WHAT IS EXPECTED: Repeat the following entries verbatim, apart from the pictures.

(Stored data)
——

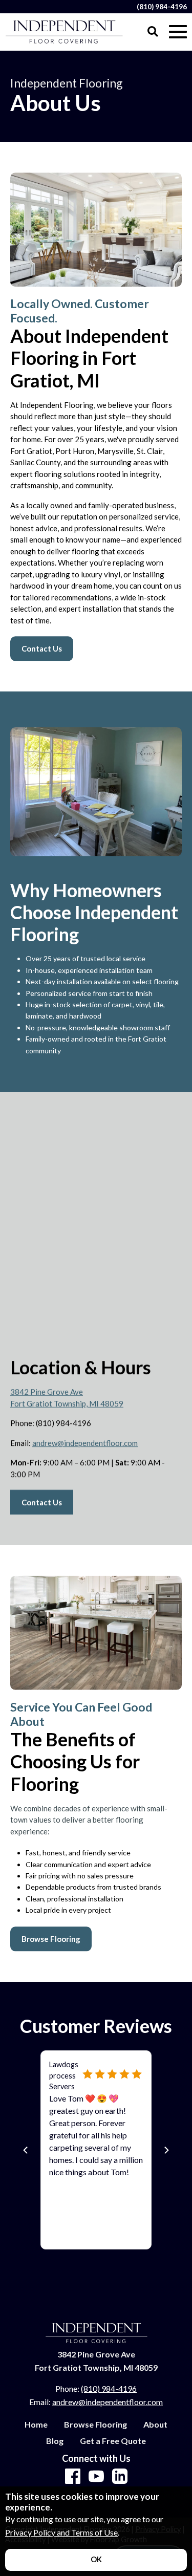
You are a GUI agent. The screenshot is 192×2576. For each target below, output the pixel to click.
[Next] (166, 2150)
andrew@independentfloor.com (85, 1442)
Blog (54, 2441)
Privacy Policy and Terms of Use (61, 2532)
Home (36, 2424)
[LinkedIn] (119, 2477)
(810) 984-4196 (162, 7)
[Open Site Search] (153, 32)
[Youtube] (96, 2477)
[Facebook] (72, 2477)
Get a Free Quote (113, 2441)
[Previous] (26, 2150)
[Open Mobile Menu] (178, 32)
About (155, 2424)
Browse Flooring (95, 2424)
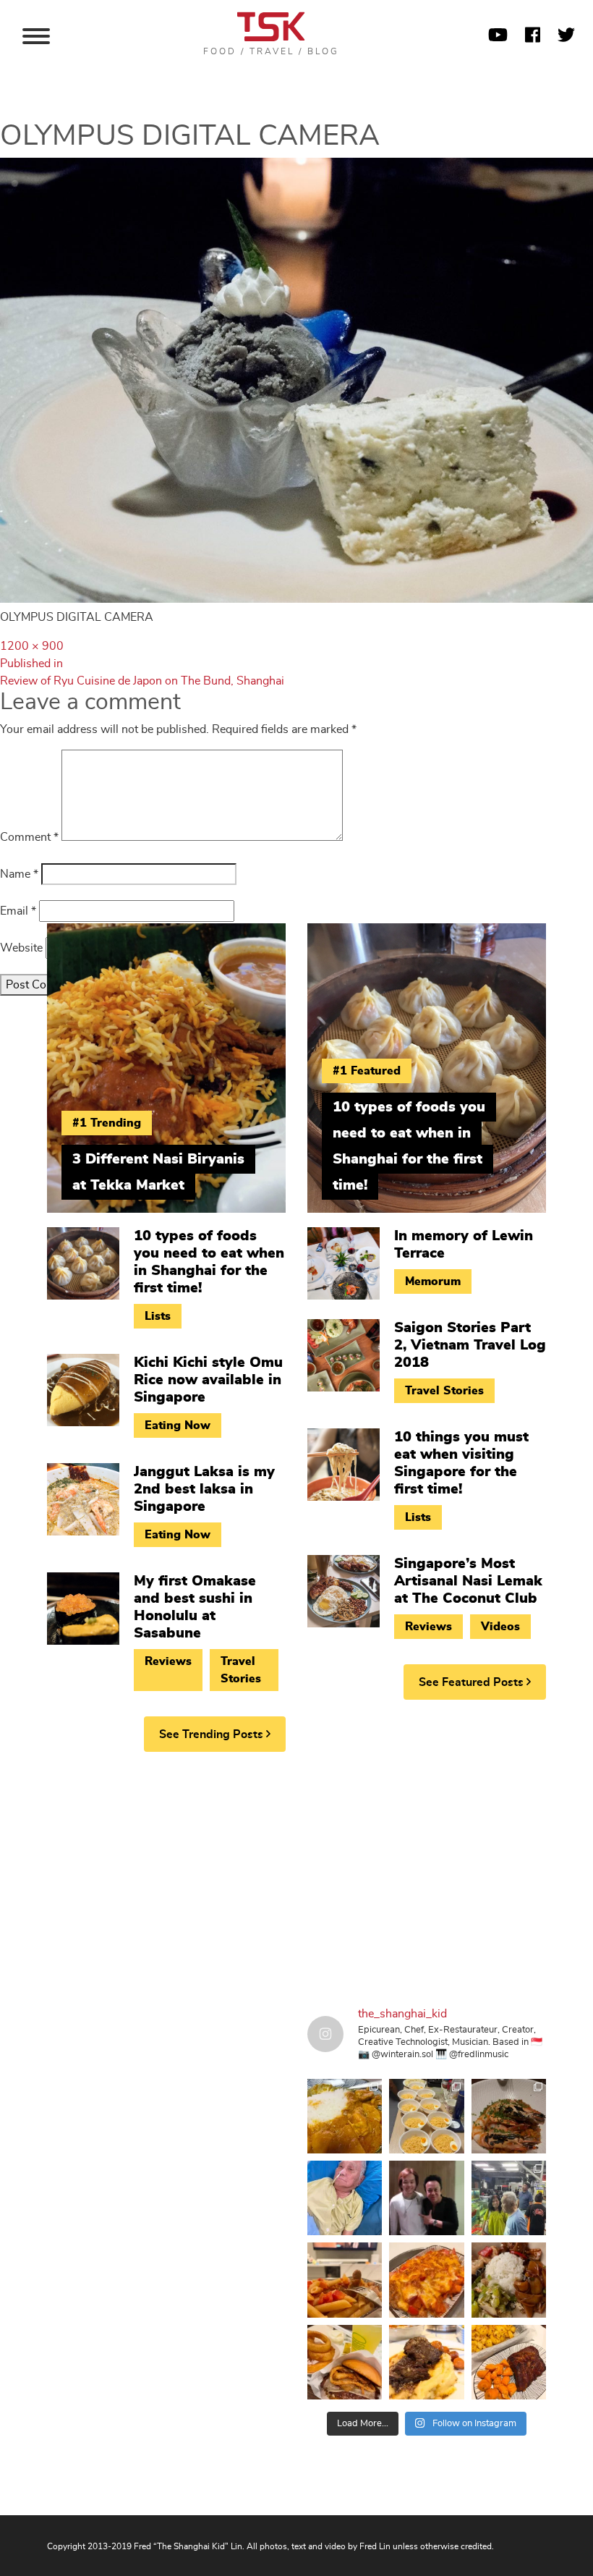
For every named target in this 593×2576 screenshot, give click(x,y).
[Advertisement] (296, 1875)
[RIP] (426, 2198)
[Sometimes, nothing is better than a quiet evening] (344, 2279)
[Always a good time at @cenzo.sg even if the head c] (509, 2116)
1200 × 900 (32, 646)
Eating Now (177, 1425)
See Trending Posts (212, 1734)
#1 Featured (367, 1071)
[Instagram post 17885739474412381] (509, 2198)
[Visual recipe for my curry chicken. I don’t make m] (344, 2116)
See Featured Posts (472, 1682)
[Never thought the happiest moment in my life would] (344, 2198)
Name (19, 874)
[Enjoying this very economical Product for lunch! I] (509, 2279)
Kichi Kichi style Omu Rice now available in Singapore (208, 1379)
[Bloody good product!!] (344, 2362)
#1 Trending (106, 1123)
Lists (158, 1316)
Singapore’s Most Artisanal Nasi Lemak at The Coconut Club (468, 1581)
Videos (500, 1626)
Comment (29, 837)
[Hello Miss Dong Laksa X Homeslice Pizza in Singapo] (426, 2116)
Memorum (433, 1281)
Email (18, 911)
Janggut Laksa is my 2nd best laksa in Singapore (204, 1489)
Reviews (168, 1661)
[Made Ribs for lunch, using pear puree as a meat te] (509, 2362)
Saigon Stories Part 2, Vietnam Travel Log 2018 (470, 1345)
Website (21, 948)
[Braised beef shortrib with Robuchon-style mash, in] (426, 2362)
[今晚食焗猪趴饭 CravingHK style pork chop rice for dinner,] (426, 2279)
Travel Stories (241, 1670)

——

RESPONSE AREA:
You are a GUI agent. The screenshot is 192×2576. For each target below, output the pixel to click.
[Next] (166, 2150)
andrew@independentfloor.com (85, 1442)
Blog (54, 2441)
Privacy Policy and Terms of Use (61, 2532)
Home (36, 2424)
[LinkedIn] (119, 2477)
(810) 984-4196 (162, 7)
[Open Site Search] (153, 32)
[Youtube] (96, 2477)
[Facebook] (72, 2477)
Get a Free Quote (113, 2441)
[Previous] (26, 2150)
[Open Mobile Menu] (178, 32)
About (155, 2424)
Browse Flooring (95, 2424)
For every named target in this 593×2576 screenshot, give click(x,y).
[Advertisement] (296, 1875)
[RIP] (426, 2198)
[Sometimes, nothing is better than a quiet evening] (344, 2279)
[Always a good time at @cenzo.sg even if the head c] (509, 2116)
1200 × 900 (32, 646)
Eating Now (177, 1425)
See Trending Posts (212, 1734)
#1 Featured (367, 1071)
[Instagram post 17885739474412381] (509, 2198)
[Visual recipe for my curry chicken. I don’t make m] (344, 2116)
See Featured Posts (472, 1682)
[Never thought the happiest moment in my life would] (344, 2198)
Name (19, 874)
[Enjoying this very economical Product for lunch! I] (509, 2279)
Kichi Kichi style Omu Rice now available in Singapore (208, 1379)
[Bloody good product!!] (344, 2362)
#1 Trending (106, 1123)
Lists (158, 1316)
Singapore’s Most Artisanal Nasi Lemak at The Coconut Club (468, 1581)
Videos (500, 1626)
Comment (29, 837)
[Hello Miss Dong Laksa X Homeslice Pizza in Singapo] (426, 2116)
Memorum (433, 1281)
Email (18, 911)
Janggut Laksa is my 2nd best laksa in Singapore (204, 1489)
Reviews (168, 1661)
[Made Ribs for lunch, using pear puree as a meat te] (509, 2362)
Saigon Stories Part 2, Vietnam Travel Log 2018 (470, 1345)
Website (21, 948)
[Braised beef shortrib with Robuchon-style mash, in] (426, 2362)
[今晚食焗猪趴饭 CravingHK style pork chop rice for dinner,] (426, 2279)
Travel Stories (241, 1670)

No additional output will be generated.